La première publication avait été imposée dans la version « papier » de ce journal, quelques années auparavant, par le ministère espagnol du Travail et des Affaires sociales. Soucieux de protéger sa vie privée, ce citoyen espagnol a introduit, notamment auprès des sociétés Google Spain (la filiale espagnole) et Google Inc. (la société mère) des demandes visant, d’une part, à supprimer ou, au moins, à modifier les informations qu’il estimait dommageables et, d’autre part, à effacer des résultats proposés par le moteur de recherche les pages relatives à ces données.

L’affaire est allée jusque devant la Cour de justice de l’Union européenne qui a rendu, le 13 mai 2014 un arrêt important relatif à la protection des données personnelles sur internet.

3. L’arrêt se penche sur l’application de la directive 95/46/CE, qui contient l’ensemble des règles européennes en matière de protection des données à caractère personnel, directive qui a été transposée dans l’ensemble des législations des États membres de l’Union européenne, en ce compris l’Espagne.

L’application de ce texte est conditionnée par l’existence d’un « traitement » de données personnelles effectué par un « responsable », soumis sur la base de critères de rattachement à l’une des législations nationales transposant les termes de la directive.

Selon la Cour de justice de l’Union européenne, lorsqu’un internaute effectue une recherche par le biais d’un moteur de recherche, dès lors que l’exploitant de ce moteur de recherche extrait des informations, les enregistre et les organise, les conserve et, enfin, les communique aux internautes, il réalise en réalité un « traitement » de données personnelles dont il est le « responsable » puisqu’il en détermine les finalités et les moyens.

La Cour démontre ensuite que Google Inc., société américaine, est soumise à la législation européenne en matière de protection des données personnelles : Google Spain (filiale espagnole dont la mission essentielle est de vendre des espaces publicitaires au profit de Google Inc.) étant établie sur le territoire de l’Union européenne, cela suffit à exiger que la société mère, qui effectue la majeure partie des traitements de données personnelles, soit soumise à la législation européenne en la matière.

4. Enfin, l’une des questions posées à la Cour de justice de l’Union européenne concerne l’existence d’un droit à l’oubli numérique.

En d’autres termes, le citoyen espagnol souhaitait obtenir, en s’adressant directement à Google, la désindexation des informations litigieuses.
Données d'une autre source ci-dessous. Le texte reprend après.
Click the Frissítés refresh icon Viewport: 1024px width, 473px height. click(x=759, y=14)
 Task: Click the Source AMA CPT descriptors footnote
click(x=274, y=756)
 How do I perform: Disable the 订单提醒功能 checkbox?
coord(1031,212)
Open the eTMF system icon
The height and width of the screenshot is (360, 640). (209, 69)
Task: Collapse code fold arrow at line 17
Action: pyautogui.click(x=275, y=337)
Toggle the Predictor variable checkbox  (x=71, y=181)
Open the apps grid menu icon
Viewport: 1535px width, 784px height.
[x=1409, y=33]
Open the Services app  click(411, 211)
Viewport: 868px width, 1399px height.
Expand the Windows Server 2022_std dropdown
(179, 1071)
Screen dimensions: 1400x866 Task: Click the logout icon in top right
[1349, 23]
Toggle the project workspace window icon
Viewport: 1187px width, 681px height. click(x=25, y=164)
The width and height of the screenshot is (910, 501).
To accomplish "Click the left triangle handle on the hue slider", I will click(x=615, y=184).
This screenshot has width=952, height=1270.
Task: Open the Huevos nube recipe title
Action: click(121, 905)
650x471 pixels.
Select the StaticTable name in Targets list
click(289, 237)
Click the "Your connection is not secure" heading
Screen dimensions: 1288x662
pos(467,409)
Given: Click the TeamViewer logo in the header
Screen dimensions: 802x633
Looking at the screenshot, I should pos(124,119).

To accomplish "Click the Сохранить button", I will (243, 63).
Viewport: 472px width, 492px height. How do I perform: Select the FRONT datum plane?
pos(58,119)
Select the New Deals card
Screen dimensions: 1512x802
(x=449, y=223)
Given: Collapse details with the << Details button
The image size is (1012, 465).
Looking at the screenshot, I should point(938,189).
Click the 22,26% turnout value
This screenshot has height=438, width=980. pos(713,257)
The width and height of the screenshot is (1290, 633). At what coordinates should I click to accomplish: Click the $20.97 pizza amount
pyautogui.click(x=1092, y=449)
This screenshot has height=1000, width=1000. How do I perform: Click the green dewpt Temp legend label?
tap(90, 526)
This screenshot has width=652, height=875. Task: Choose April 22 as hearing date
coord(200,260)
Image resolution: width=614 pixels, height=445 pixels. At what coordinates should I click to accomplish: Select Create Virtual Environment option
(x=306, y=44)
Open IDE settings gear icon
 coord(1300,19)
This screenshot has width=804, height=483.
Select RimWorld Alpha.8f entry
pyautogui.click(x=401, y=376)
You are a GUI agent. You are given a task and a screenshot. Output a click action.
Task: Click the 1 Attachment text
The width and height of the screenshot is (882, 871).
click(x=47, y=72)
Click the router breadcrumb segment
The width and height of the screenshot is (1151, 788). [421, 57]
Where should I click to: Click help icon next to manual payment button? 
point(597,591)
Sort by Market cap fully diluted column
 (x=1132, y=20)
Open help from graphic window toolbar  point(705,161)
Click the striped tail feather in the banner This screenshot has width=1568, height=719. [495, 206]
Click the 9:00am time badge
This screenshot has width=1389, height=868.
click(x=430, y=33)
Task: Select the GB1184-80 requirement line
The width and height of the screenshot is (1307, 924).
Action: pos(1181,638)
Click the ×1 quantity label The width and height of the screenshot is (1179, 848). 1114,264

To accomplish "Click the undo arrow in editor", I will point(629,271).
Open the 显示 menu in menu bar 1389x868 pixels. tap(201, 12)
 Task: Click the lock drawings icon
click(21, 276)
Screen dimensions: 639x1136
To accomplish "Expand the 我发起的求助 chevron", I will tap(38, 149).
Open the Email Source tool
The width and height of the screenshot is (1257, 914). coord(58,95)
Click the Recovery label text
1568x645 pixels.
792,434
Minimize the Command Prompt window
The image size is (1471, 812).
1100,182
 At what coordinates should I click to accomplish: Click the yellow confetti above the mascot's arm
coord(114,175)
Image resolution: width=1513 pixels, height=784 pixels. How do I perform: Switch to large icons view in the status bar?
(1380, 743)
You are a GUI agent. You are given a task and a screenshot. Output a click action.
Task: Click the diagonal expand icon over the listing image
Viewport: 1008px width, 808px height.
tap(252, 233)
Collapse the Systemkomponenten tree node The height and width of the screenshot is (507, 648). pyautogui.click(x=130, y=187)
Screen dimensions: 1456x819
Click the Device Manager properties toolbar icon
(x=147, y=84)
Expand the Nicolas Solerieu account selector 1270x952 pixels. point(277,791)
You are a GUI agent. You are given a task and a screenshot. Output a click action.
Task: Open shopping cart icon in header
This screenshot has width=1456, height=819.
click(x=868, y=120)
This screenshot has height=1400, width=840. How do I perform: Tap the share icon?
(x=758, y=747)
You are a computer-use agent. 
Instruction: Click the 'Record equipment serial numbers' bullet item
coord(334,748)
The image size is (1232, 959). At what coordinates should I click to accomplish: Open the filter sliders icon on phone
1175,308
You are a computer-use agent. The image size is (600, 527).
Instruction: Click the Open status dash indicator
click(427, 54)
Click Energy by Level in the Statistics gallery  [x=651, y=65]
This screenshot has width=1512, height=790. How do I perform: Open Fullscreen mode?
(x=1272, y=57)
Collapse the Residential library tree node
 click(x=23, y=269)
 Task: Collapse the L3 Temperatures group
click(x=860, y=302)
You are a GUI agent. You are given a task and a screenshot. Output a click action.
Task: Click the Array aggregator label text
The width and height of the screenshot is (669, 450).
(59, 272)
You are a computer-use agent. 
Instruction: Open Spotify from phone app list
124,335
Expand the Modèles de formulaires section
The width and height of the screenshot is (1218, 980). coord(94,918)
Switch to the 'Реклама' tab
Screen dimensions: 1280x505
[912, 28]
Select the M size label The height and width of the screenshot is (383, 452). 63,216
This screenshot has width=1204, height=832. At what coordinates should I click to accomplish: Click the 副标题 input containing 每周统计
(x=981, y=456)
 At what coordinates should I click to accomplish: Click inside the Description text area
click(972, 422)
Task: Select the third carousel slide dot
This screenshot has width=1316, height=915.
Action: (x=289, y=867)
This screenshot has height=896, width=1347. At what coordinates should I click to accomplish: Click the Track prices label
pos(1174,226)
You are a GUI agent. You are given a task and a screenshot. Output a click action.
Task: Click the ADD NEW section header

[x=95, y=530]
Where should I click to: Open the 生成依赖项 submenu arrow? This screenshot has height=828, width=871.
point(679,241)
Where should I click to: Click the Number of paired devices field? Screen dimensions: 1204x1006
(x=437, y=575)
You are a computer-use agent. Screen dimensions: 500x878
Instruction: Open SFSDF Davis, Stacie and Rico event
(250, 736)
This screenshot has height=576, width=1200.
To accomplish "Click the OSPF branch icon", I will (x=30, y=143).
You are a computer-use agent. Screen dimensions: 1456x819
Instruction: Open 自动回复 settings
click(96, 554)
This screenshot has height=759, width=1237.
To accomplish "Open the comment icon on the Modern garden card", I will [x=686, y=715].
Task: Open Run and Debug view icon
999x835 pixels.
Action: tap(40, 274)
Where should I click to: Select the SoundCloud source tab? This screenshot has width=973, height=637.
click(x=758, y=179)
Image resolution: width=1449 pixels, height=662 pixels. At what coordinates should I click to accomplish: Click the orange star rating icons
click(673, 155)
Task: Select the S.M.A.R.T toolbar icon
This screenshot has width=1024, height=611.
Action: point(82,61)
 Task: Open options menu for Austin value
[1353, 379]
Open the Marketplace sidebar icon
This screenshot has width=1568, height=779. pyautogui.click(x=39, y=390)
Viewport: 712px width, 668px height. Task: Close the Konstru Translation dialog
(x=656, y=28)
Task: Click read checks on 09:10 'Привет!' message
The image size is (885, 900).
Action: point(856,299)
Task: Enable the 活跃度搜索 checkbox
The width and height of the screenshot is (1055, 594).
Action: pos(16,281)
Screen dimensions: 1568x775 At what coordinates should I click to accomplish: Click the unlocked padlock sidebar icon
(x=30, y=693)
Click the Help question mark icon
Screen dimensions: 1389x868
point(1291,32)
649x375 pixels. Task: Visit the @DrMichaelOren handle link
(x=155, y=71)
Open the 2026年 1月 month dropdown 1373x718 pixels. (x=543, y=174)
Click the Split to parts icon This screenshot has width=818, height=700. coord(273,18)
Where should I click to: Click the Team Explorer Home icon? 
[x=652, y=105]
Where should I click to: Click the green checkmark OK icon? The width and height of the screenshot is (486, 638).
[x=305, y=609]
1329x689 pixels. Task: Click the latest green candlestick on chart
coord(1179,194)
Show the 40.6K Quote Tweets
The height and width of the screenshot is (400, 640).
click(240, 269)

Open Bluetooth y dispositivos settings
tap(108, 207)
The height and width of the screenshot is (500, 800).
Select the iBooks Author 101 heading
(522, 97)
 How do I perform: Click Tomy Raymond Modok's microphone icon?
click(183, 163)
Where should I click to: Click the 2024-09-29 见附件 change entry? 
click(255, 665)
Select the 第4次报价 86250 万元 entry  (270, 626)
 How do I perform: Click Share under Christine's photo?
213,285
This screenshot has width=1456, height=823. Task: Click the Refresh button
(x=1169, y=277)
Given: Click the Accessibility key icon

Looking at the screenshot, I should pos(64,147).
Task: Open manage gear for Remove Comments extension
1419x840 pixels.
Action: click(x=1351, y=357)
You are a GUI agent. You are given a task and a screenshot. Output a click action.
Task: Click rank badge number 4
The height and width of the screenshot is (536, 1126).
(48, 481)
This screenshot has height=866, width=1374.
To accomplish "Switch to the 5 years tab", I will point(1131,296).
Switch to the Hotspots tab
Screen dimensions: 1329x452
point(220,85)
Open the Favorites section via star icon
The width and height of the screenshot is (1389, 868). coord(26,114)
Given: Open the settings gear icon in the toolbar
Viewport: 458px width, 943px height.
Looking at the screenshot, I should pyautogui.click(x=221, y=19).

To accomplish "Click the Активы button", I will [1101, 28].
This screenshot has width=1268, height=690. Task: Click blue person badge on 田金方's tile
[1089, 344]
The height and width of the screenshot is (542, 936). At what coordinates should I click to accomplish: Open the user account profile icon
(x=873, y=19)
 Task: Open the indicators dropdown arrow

Il faut préciser que ces informations avaient fait l’objet de publications licites sur des sites web tiers, les moteurs de recherche ne faisant que référencer le contenu de ces sites internet.

La Cour a admis, à la suite d’une mise en balance des intérêts en présence, que ces informations devaient faire l’objet d’un tel oubli.

Plus globalement, elle consent à ce qu’un citoyen puisse demander à un moteur de recherche la désindexation d’informations, pour autant que plusieurs critères soient remplis.

 Premièrement, l’écrit litigieux doit faire l’objet d’une re-divulgation. Dans le cas d’espèce, celle-ci se matérialise dès lors qu’en effectuant une recherche, l’article est propulsé par le moteur de recherche à la connaissance de l’internaute.

 Selon la deuxième condition, la première divulgation doit avoir été effectuée licitement, ce qui avait été le cas.

 Troisièmement, la Cour vérifie qu’un laps de temps suffisamment important se soit écoulé entre les deux divulgations. À nouveau, la condition est remplie puisque seize années se sont écoulées.

 Ensuite, la Cour s’assure que les faits relatés ne font pas l’objet d’un intérêt historique. Tel n’est pas le cas.

 Cinquièmement, le droit à l’oubli ne peut valoir que pour des informations judiciaires. La divulgation ayant été faite dans le cadre d’une procédure en recouvrement, la condition est remplie.

Enfin, le droit à l’oubli ne peut être revendiqué lorsque l’information litigieuse porte sur un débat d’intérêt général ou qu’elle concerne une personne publique. Fort du respect de l’ensemble de ces critères, la Cour a admis la désindexation des informations, sans pour autant les supprimer totalement d’internet.

5. L’examen opéré par la Cour de justice de l’Union européenne matérialise en réalité une balance des intérêts entre, d’une part, la nécessité de garantir un accès à l’information (qui constitue l’une des composantes de la liberté d’expression) et, d’autre part, le droit à la vie privée. Les critères auxquels la Cour fait référence ne sont d’ailleurs pas totalement nouveaux : plusieurs décisions belges s’étaient déjà appuyées sur ces éléments pour effectuer un examen similaire. Il reste que l’équilibre entre les droits précités est souvent difficile à atteindre.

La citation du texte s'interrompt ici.